*Supplied records*:
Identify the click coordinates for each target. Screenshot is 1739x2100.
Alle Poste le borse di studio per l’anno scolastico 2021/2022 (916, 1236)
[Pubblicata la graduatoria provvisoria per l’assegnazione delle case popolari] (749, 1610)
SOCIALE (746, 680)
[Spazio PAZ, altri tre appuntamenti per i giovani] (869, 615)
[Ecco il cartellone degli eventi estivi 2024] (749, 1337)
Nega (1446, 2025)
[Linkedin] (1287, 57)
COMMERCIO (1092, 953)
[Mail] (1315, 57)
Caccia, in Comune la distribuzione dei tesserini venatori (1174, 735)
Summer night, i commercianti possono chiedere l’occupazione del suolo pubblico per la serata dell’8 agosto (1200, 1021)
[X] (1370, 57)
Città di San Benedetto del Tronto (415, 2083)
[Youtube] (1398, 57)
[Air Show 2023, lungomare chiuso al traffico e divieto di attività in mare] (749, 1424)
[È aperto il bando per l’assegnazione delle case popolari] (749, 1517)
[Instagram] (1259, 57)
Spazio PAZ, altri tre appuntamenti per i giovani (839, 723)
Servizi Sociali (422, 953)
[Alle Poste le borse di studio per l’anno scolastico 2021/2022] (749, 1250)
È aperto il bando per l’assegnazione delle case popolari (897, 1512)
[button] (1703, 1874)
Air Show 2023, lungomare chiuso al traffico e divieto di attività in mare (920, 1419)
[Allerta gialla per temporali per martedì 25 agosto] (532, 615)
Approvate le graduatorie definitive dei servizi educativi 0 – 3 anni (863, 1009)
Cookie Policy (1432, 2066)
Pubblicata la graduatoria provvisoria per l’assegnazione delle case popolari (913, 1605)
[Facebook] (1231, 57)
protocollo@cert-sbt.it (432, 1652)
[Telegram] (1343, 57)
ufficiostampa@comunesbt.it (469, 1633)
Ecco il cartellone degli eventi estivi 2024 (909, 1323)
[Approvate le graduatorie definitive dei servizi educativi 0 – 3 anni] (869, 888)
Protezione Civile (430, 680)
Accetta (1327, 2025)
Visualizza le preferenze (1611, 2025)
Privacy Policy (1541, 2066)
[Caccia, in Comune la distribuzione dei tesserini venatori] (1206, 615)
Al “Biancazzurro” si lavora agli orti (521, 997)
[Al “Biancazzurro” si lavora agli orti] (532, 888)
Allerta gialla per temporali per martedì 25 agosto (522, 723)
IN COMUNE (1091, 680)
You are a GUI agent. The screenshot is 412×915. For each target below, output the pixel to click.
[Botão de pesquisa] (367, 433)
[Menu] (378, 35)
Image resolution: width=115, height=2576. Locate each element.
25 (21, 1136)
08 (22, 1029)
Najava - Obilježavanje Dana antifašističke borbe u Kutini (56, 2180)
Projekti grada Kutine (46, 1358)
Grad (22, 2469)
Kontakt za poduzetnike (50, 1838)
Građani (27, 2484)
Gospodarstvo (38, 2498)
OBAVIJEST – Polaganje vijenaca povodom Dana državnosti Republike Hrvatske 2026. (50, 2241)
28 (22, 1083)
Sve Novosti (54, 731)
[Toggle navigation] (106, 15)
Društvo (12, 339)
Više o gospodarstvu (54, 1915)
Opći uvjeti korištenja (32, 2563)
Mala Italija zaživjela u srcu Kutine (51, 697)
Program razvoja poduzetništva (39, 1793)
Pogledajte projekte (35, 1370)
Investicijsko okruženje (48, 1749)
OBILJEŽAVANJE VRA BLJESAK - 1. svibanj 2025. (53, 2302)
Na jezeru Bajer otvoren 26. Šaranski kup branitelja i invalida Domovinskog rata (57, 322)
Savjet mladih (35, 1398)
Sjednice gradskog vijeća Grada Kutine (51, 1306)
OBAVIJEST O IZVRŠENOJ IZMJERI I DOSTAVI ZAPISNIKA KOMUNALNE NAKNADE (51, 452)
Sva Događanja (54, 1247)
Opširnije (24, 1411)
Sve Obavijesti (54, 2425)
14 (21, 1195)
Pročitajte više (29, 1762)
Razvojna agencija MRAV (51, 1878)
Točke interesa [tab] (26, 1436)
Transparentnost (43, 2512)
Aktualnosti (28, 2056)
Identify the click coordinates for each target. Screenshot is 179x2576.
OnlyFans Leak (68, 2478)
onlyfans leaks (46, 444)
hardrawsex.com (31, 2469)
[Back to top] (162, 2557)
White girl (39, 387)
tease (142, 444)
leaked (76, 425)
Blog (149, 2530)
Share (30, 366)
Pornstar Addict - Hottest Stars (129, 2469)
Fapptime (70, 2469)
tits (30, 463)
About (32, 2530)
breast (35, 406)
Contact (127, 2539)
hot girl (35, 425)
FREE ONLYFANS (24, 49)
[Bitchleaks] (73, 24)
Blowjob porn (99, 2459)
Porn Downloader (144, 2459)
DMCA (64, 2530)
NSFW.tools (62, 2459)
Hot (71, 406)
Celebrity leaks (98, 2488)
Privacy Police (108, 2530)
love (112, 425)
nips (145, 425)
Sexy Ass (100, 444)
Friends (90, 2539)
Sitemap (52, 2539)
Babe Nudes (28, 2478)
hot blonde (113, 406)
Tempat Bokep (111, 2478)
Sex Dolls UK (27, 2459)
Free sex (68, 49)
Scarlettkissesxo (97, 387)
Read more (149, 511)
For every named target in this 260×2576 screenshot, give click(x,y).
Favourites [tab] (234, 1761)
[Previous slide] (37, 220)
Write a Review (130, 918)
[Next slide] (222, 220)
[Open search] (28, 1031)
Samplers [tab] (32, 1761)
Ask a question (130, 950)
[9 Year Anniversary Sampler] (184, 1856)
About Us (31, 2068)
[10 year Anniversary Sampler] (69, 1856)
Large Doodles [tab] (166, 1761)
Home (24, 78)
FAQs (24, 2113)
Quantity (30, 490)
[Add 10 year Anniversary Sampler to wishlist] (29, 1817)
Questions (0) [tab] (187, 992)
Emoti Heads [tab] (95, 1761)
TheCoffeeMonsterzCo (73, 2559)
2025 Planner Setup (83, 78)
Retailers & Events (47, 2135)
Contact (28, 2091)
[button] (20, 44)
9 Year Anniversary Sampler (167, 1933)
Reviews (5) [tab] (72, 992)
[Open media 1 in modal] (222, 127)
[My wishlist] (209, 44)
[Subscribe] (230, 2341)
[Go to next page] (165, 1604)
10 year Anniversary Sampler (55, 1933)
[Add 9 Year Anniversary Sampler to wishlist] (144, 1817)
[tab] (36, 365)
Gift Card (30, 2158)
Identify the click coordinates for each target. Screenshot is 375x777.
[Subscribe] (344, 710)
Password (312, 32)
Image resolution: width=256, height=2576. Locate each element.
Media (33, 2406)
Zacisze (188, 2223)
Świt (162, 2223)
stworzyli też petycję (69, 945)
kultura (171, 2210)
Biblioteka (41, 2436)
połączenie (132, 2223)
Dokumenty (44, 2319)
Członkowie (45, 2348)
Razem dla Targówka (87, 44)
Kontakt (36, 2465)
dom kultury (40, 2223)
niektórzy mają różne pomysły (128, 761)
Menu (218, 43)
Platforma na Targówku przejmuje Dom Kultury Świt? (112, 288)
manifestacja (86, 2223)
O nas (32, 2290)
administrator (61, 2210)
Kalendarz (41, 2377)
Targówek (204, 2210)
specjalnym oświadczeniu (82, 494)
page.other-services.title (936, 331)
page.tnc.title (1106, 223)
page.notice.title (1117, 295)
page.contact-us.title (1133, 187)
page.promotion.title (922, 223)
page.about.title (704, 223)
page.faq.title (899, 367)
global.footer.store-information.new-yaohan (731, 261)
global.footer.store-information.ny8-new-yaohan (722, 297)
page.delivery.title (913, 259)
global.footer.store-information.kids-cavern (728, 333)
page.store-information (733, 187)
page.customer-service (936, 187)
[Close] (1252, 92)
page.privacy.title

*Required work*: Each line of the listing needs to be transcribed exactly.

*Result for this exercise*:
Identify the click coordinates for each target. Screenshot is 1739x2100.
Alle Poste le borse di studio per l’anno scolastico 2021/2022 (916, 1236)
[Pubblicata la graduatoria provvisoria per l’assegnazione delle case popolari] (749, 1610)
SOCIALE (746, 680)
[Spazio PAZ, altri tre appuntamenti per i giovani] (869, 615)
[Ecco il cartellone degli eventi estivi 2024] (749, 1337)
Nega (1446, 2025)
[Linkedin] (1287, 57)
COMMERCIO (1092, 953)
[Mail] (1315, 57)
Caccia, in Comune la distribuzione dei tesserini venatori (1174, 735)
Summer night, i commercianti possono chiedere l’occupazione del suolo pubblico per la serata dell’8 agosto (1200, 1021)
[X] (1370, 57)
Città di San Benedetto del Tronto (415, 2083)
[Youtube] (1398, 57)
[Air Show 2023, lungomare chiuso al traffico e divieto di attività in mare] (749, 1424)
[È aperto il bando per l’assegnazione delle case popolari] (749, 1517)
[Instagram] (1259, 57)
Spazio PAZ, altri tre appuntamenti per i giovani (839, 723)
Servizi Sociali (422, 953)
[Alle Poste le borse di studio per l’anno scolastico 2021/2022] (749, 1250)
È aperto il bando per l’assegnazione delle case popolari (897, 1512)
[button] (1703, 1874)
Air Show 2023, lungomare chiuso al traffico e divieto di attività in mare (920, 1419)
[Allerta gialla per temporali per martedì 25 agosto] (532, 615)
Approvate le graduatorie definitive dei servizi educativi 0 – 3 anni (863, 1009)
Cookie Policy (1432, 2066)
Pubblicata la graduatoria provvisoria per l’assegnazione delle case popolari (913, 1605)
[Facebook] (1231, 57)
protocollo@cert-sbt.it (432, 1652)
[Telegram] (1343, 57)
ufficiostampa@comunesbt.it (469, 1633)
Ecco il cartellone degli eventi estivi 2024 (909, 1323)
[Approvate le graduatorie definitive dei servizi educativi 0 – 3 anni] (869, 888)
Protezione Civile (430, 680)
Accetta (1327, 2025)
Visualizza le preferenze (1611, 2025)
Privacy Policy (1541, 2066)
[Caccia, in Comune la distribuzione dei tesserini venatori] (1206, 615)
Al “Biancazzurro” si lavora agli orti (521, 997)
[Al “Biancazzurro” si lavora agli orti] (532, 888)
Allerta gialla per temporali per martedì 25 agosto (522, 723)
IN COMUNE (1091, 680)
You are a GUI agent. The screenshot is 412×915. For each target below, output the pixel to click.
[Botão de pesquisa] (367, 433)
[Menu] (378, 35)
Image resolution: width=115, height=2576. Locate each element.
25 (21, 1136)
08 (22, 1029)
Najava - Obilježavanje Dana antifašističke borbe u Kutini (56, 2180)
Projekti grada Kutine (46, 1358)
Grad (22, 2469)
Kontakt za poduzetnike (50, 1838)
Građani (27, 2484)
Gospodarstvo (38, 2498)
OBAVIJEST – Polaganje vijenaca povodom Dana državnosti Republike Hrvatske 2026. (50, 2241)
28 (22, 1083)
Sve Novosti (54, 731)
[Toggle navigation] (106, 15)
Društvo (12, 339)
Više o gospodarstvu (54, 1915)
Opći uvjeti korištenja (32, 2563)
Mala Italija zaživjela u srcu Kutine (51, 697)
Program razvoja poduzetništva (39, 1793)
Pogledajte projekte (35, 1370)
Investicijsko okruženje (48, 1749)
OBILJEŽAVANJE VRA BLJESAK - 1. svibanj 2025. (53, 2302)
Na jezeru Bajer otvoren 26. Šaranski kup branitelja i invalida Domovinskog rata (57, 322)
Savjet mladih (35, 1398)
Sjednice gradskog vijeća Grada Kutine (51, 1306)
OBAVIJEST O IZVRŠENOJ IZMJERI I DOSTAVI ZAPISNIKA KOMUNALNE NAKNADE (51, 452)
Sva Događanja (54, 1247)
Opširnije (24, 1411)
Sve Obavijesti (54, 2425)
14 (21, 1195)
Pročitajte više (29, 1762)
Razvojna agencija MRAV (51, 1878)
Točke interesa [tab] (26, 1436)
Transparentnost (43, 2512)
Aktualnosti (28, 2056)
Identify the click coordinates for each target. Screenshot is 179x2576.
OnlyFans Leak (68, 2478)
onlyfans leaks (46, 444)
hardrawsex.com (31, 2469)
[Back to top] (162, 2557)
White girl (39, 387)
tease (142, 444)
leaked (76, 425)
Blog (149, 2530)
Share (30, 366)
Pornstar Addict - Hottest Stars (129, 2469)
Fapptime (70, 2469)
tits (30, 463)
About (32, 2530)
breast (35, 406)
Contact (127, 2539)
hot girl (35, 425)
FREE ONLYFANS (24, 49)
[Bitchleaks] (73, 24)
Blowjob porn (99, 2459)
Porn Downloader (144, 2459)
DMCA (64, 2530)
NSFW.tools (62, 2459)
Hot (71, 406)
Celebrity leaks (98, 2488)
Privacy Police (108, 2530)
love (112, 425)
nips (145, 425)
Sexy Ass (100, 444)
Friends (90, 2539)
Sitemap (52, 2539)
Babe Nudes (28, 2478)
hot blonde (113, 406)
Tempat Bokep (111, 2478)
Sex Dolls UK (27, 2459)
Free sex (68, 49)
Scarlettkissesxo (97, 387)
Read more (149, 511)
For every named target in this 260×2576 screenshot, give click(x,y).
Favourites [tab] (234, 1761)
[Previous slide] (37, 220)
Write a Review (130, 918)
[Next slide] (222, 220)
[Open search] (28, 1031)
Samplers [tab] (32, 1761)
Ask a question (130, 950)
[9 Year Anniversary Sampler] (184, 1856)
About Us (31, 2068)
[10 year Anniversary Sampler] (69, 1856)
Large Doodles [tab] (166, 1761)
Home (24, 78)
FAQs (24, 2113)
Quantity (30, 490)
[Add 10 year Anniversary Sampler to wishlist] (29, 1817)
Questions (0) [tab] (187, 992)
Emoti Heads [tab] (95, 1761)
TheCoffeeMonsterzCo (73, 2559)
2025 Planner Setup (83, 78)
Retailers & Events (47, 2135)
Contact (28, 2091)
[button] (20, 44)
9 Year Anniversary Sampler (167, 1933)
Reviews (5) [tab] (72, 992)
[Open media 1 in modal] (222, 127)
[My wishlist] (209, 44)
[Subscribe] (230, 2341)
[Go to next page] (165, 1604)
10 year Anniversary Sampler (55, 1933)
[Add 9 Year Anniversary Sampler to wishlist] (144, 1817)
[tab] (36, 365)
Gift Card (30, 2158)
Identify the click coordinates for each target. Screenshot is 375x777.
[Subscribe] (344, 710)
Password (312, 32)
Image resolution: width=256, height=2576. Locate each element.
Media (33, 2406)
Zacisze (188, 2223)
Świt (162, 2223)
stworzyli też petycję (69, 945)
kultura (171, 2210)
Biblioteka (41, 2436)
połączenie (132, 2223)
Dokumenty (44, 2319)
Członkowie (45, 2348)
Razem dla Targówka (87, 44)
Kontakt (36, 2465)
dom kultury (40, 2223)
niektórzy mają różne pomysły (128, 761)
Menu (218, 43)
Platforma na Targówku przejmuje Dom Kultury Świt? (112, 288)
manifestacja (86, 2223)
O nas (32, 2290)
administrator (61, 2210)
Kalendarz (41, 2377)
Targówek (204, 2210)
specjalnym oświadczeniu (82, 494)
page.other-services.title (936, 331)
page.tnc.title (1106, 223)
page.notice.title (1117, 295)
page.contact-us.title (1133, 187)
page.promotion.title (922, 223)
page.about.title (704, 223)
page.faq.title (899, 367)
global.footer.store-information.new-yaohan (731, 261)
global.footer.store-information.ny8-new-yaohan (722, 297)
page.delivery.title (913, 259)
global.footer.store-information.kids-cavern (728, 333)
page.store-information (733, 187)
page.customer-service (936, 187)
[Close] (1252, 92)
page.privacy.title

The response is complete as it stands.